Les modèles intégrés comme DICE estiment alors une trajectoire de coûts croissant de réduction des émissions, calibrée sur des coûts principalement statiques. On peut trouver dans Grubb et al. 2021 une revue des limites de ce calcul et des premières évolutions visant à mieux prendre en compte les aspects dynamiques. Les auteurs y proposent aussi une évolution de DICE prenant en compte la dépendance au chemin, qui change fortement le résultat.

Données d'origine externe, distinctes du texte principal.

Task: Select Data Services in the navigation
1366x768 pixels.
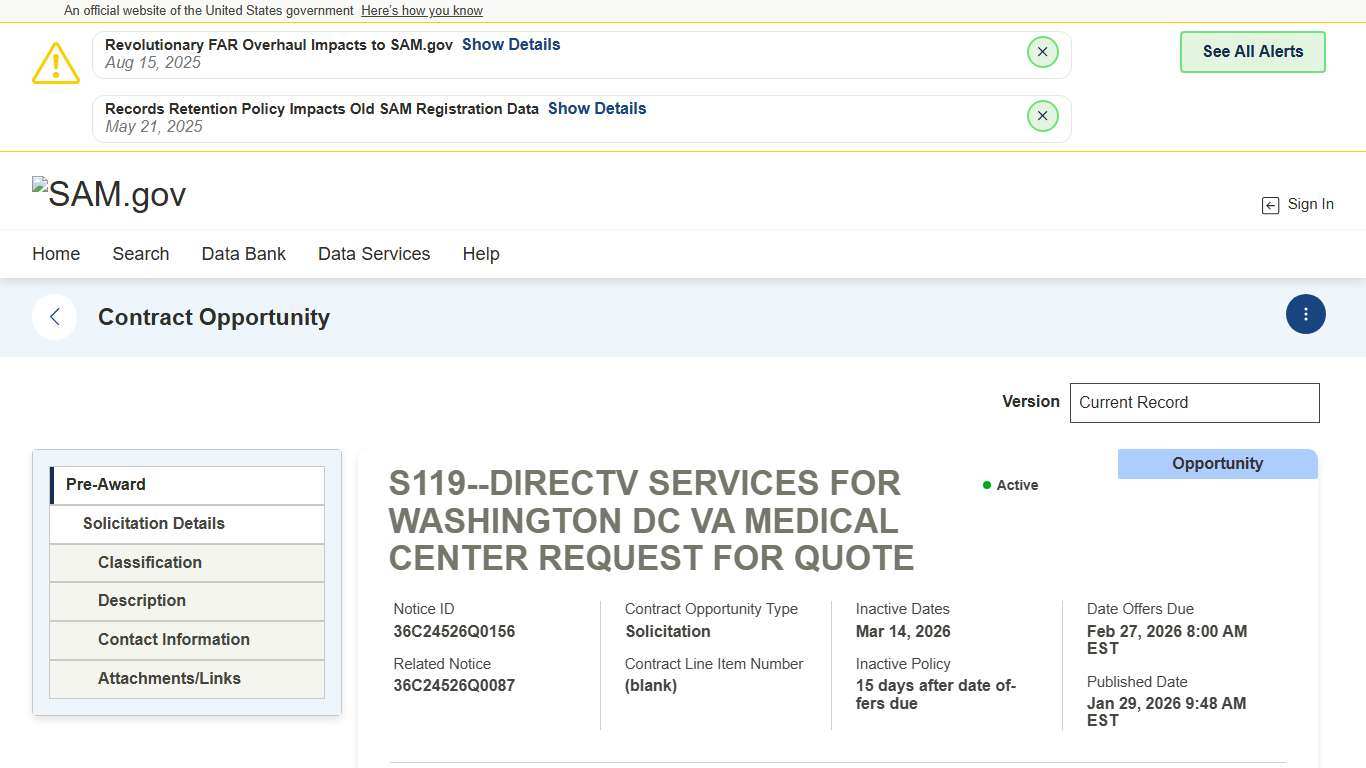Action: pyautogui.click(x=373, y=254)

Le calcul des dommages du réchauffement

Pour chiffrer les impacts économiques des émissions de gaz à effet de serre, il faut pouvoir comprendre d’abord la réponse du système climatique aux émissions, puis les impacts du réchauffement sur les économies et la société. On peut trouver une synthèse des enjeux de ce calcul dans Diaz & Moore 2017, chacun assorti de plusieurs références d’études qui les abordent. Nous allons revenir ici sur les principaux et sur les avancées par rapport aux premiers modèles.

Modéliser la réponse du système climatique

Le climat réagit en réponse aux émissions de gaz à effet de serre : les économistes calibrent des modèles simplifiés sur les prévisions des modèles climatiques. La version initiale de DICE négligeait par exemple la dynamique du CO2 dans les océans et surestimait l’inertie climatique. Dietz et al. 2020 présente une synthèse des limites et des avancées sur la question et évalue les effets importants de cette modélisation sur le résultat final.

Traduire les impacts physiques en impacts économiques

Ensuite vient la partie la plus difficile de ce type d’exercice. Certains sont relativement faciles à quantifier, d’autres sont très incertains ou difficilement commensurables.

Par exemple, on peut estimer les pertes de rendement agricole, qui ont des effets sur les revenus des agriculteurs ou les prix de l’alimentation. De même, on peut quantifier la valeur des infrastructures menacées par la montée des eaux.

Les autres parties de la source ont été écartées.